At a meeting of subscribers held on July 21st 1920 three suggestions for the form of the memorial were considered: a stone monument, an honour avenue,( finished with a memorial cairn) or a memorial arch at the entrance to the Botanical Gardens.
The monument was decided upon to be built on the Mechanics Institute site. Competitive designs were called for, with the winner being Mr Stewart L.Thomson of Melbourne for his simple and dignified design. Foundation works began in April 1922.

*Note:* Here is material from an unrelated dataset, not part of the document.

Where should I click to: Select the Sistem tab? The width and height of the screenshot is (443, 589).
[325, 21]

The Cenotaph is made of local bluestone finely rubbed. The base of the monument has been inserted with cast bronze panels with the names of the 181 fallen soldiers and one nurse who died on service. On two sides of the shaft are affixed pairs of swords in bronze with bronze sockets for inserting four flags on special occasions. The total height of the monument is approximately 27ft (about 8m) and 60 tons of stone were used in its construction. Since its construction, 22 more names have been added to the memorial to commemorate those men who died in World War II. There is also a plaque on the rear of the Cenotaph to honour those who died in all conflicts and peacekeeping operations in which Australians have been involved.

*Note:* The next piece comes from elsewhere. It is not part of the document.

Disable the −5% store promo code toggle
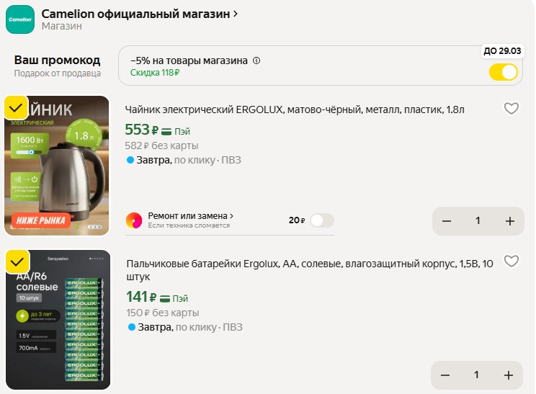Screen dimensions: 536x394 tap(503, 72)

At the conclusion of his address, Lord Somers said he was about to unveil the memorial and he would ask the local residents, as they gazed upon it, to try and realise all that it meant and to try and engender in their hearts love and reverence for those in whose memory it had been erected. He then unfastened the rope and the flag fell, unveiling the memorial. Then turning to Cr. Young, President of the Shire, His Excellency said: “Mr President it is my proud privilege to hand over to you, as representing the shire, this memorial to be held in trust for the people of the district.”